GGRt: Towards Generalizable 3D Gaussians without Pose Priors in Real-Time

This paper presents GGRt, a novel approach to generalizable novel view synthesis that alleviates the need for real camera poses, complexity in processing high-resolution images, and lengthy optimization processes, thus facilitating stronger applicability of 3D Gaussian Splatting (3D-GS) in real-world scenarios. Specifically, we design a novel joint learning framework that consists of an Iterative Pose Optimization Network (IPO-Net) and a Generalizable 3D-Gaussians (G-3DG) model. With the joint learning mechanism, the proposed framework can inherently estimate robust relative pose information from the image observations and thus primarily alleviate the requirement of real camera poses.

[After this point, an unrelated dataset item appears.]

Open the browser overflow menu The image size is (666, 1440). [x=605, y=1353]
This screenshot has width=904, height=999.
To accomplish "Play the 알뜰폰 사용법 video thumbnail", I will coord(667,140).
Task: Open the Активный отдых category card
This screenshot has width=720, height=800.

Moreover, we implement a deferred back-propagation mechanism that enables high-resolution training and inference, overcoming the resolution constraints of previous methods. To enhance the speed and efficiency, we further introduce a progressive Gaussian cache module that dynamically adjusts during training and inference. As the first pose-free generalizable 3D-GS framework, GGRt achieves inference at $\ge$ 5 FPS and real-time rendering at $\ge$ 100 FPS. Through extensive experimentation, we demonstrate that our method outperforms existing NeRF-based pose-free techniques in terms of inference speed and effectiveness. It can also approach the real pose-based 3D-GS methods. Our contributions provide a significant leap forward for the integration of computer vision and computer graphics into practical applications, offering state-of-the-art results on LLFF, KITTI, and Waymo Open datasets and enabling real-time rendering for immersive experiences.

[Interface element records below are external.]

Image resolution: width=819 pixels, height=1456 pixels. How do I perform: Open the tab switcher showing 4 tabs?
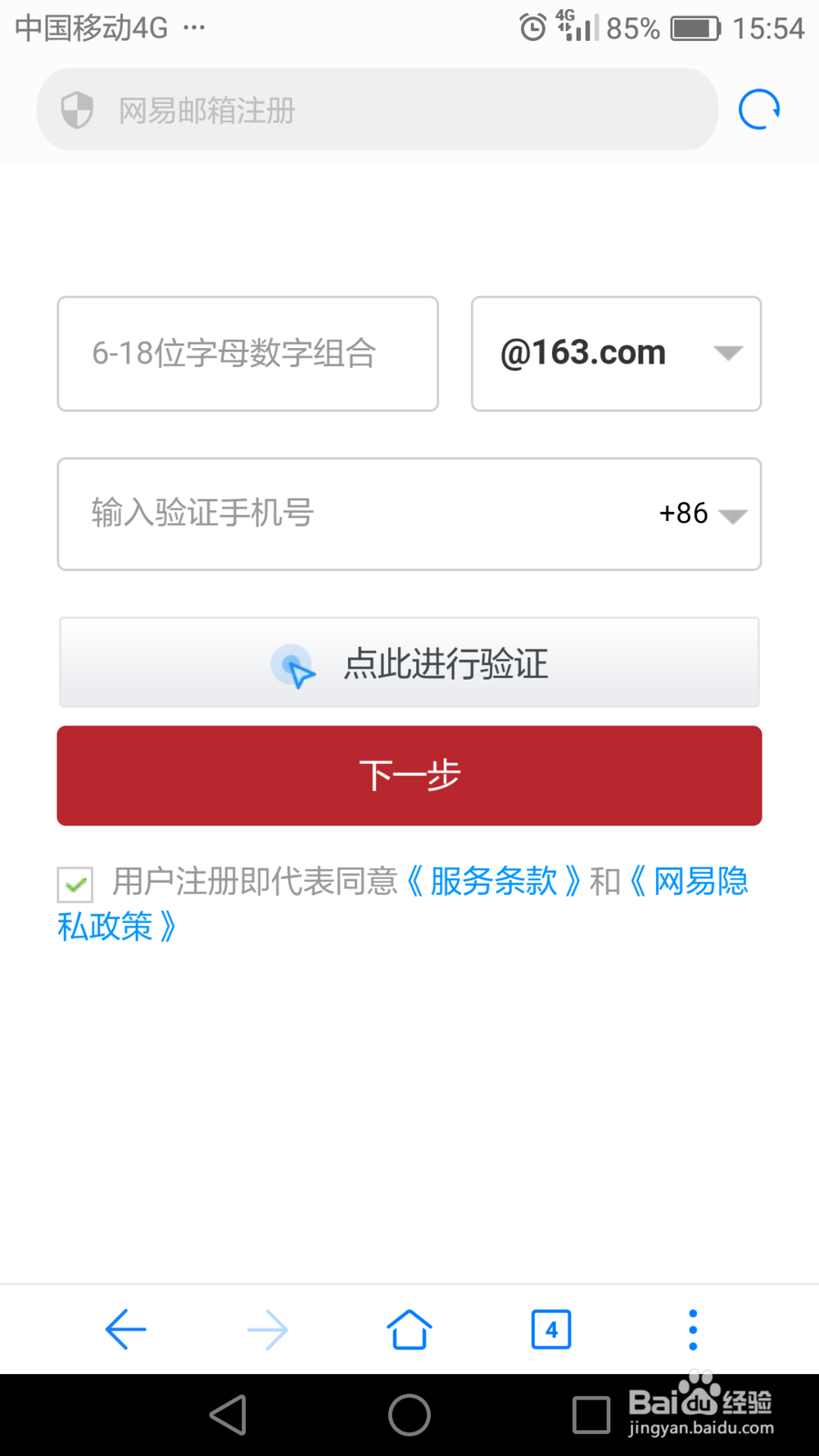[550, 1328]
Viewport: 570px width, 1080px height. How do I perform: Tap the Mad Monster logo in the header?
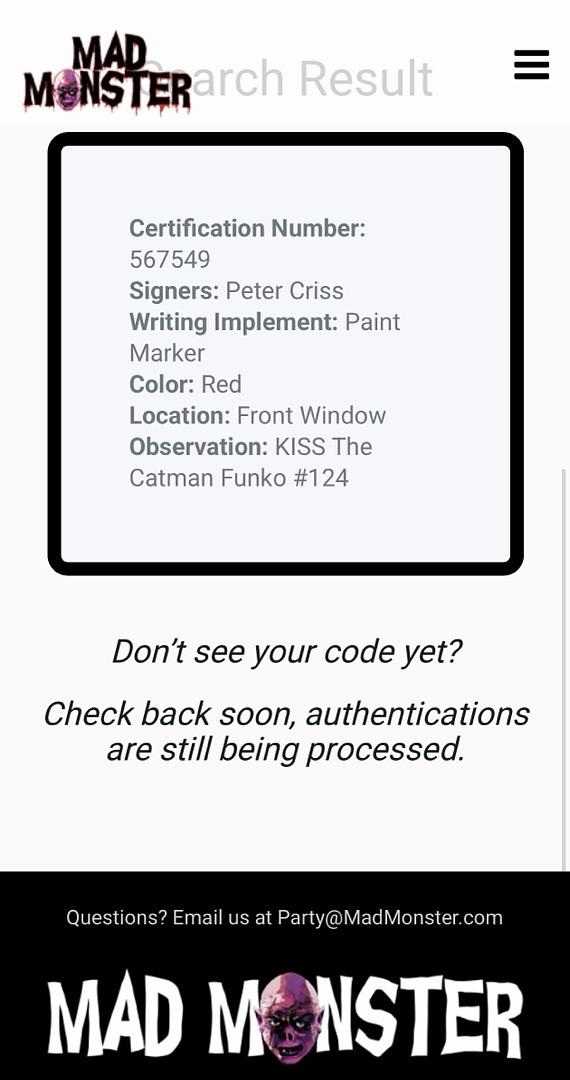107,74
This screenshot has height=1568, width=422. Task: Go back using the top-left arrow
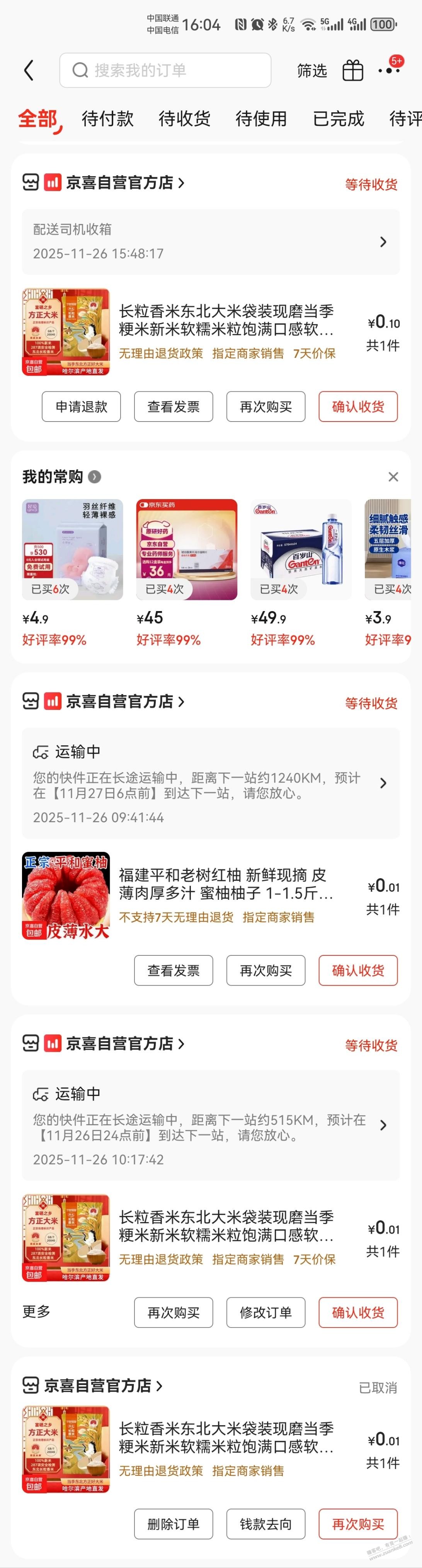29,71
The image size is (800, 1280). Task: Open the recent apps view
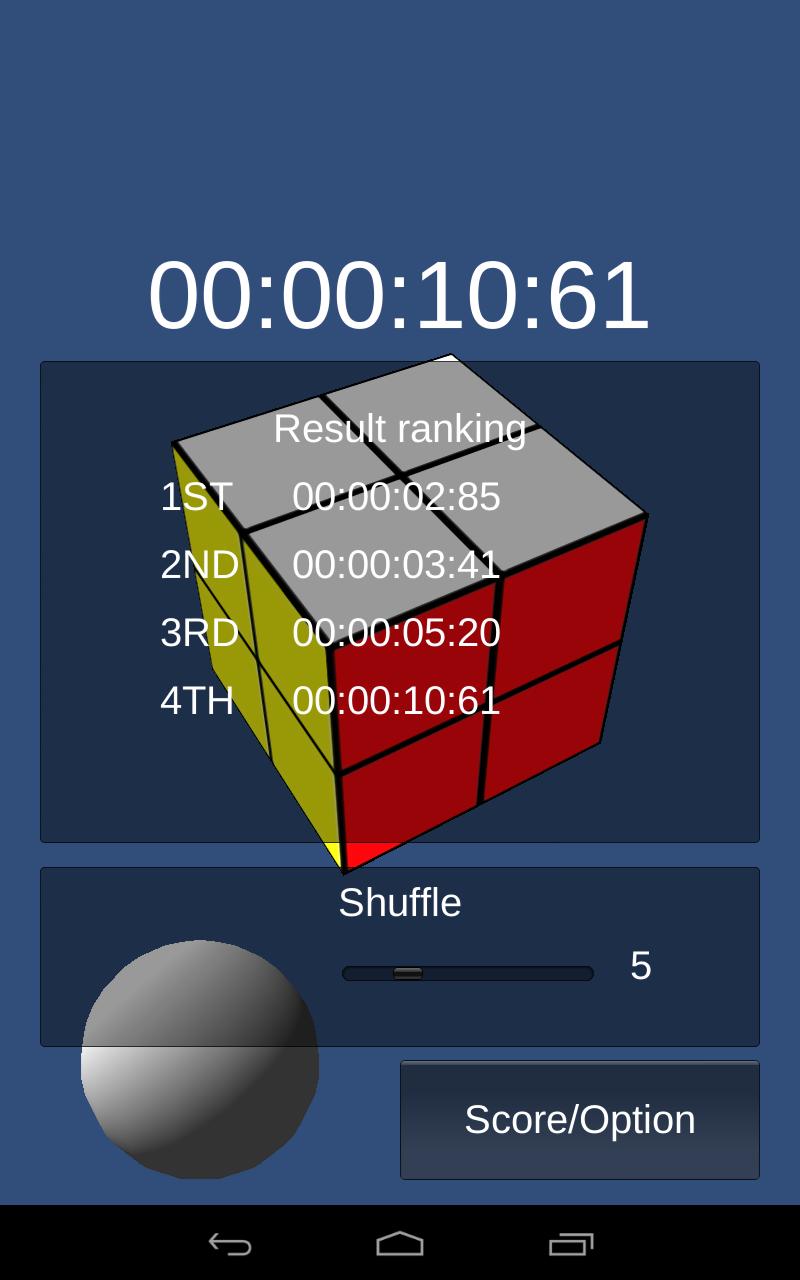pyautogui.click(x=570, y=1243)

翻译：本文提出GGRt，一种用于可泛化新视角合成的创新方法，该方法缓解了对真实相机位姿的需求、处理高分辨率图像的复杂性以及冗长的优化过程，从而增强了三维高斯泼溅（3D-GS）在真实场景中的适用性。具体而言，我们设计了一个新型联合学习框架，包含迭代位姿优化网络（IPO-Net）和可泛化三维高斯模型（G-3DG）。通过联合学习机制，该框架能够从图像观测中固有地估计鲁棒的相对位姿信息，从而显著减轻对真实相机位姿的要求。此外，我们实现了延迟反向传播机制，支持高分辨率训练与推理，克服了先前方法的分辨率限制。为提升速度与效率，我们进一步引入渐进式高斯缓存模块，该模块在训练与推理过程中动态调整。作为首个无位姿的可泛化3D-GS框架，GGRt实现了≥5 FPS的推理速度与≥100 FPS的实时渲染。通过大量实验，我们证明该方法在推理速度和有效性上优于现有基于NeRF的无位姿技术，并能接近基于真实位姿的3D-GS方法。我们的贡献为计算机视觉与计算机图形学在实践应用中的融合提供了重大突破，在LLFF、KITTI和Waymo Open数据集上取得了最先进的结果，并支持沉浸式体验的实时渲染。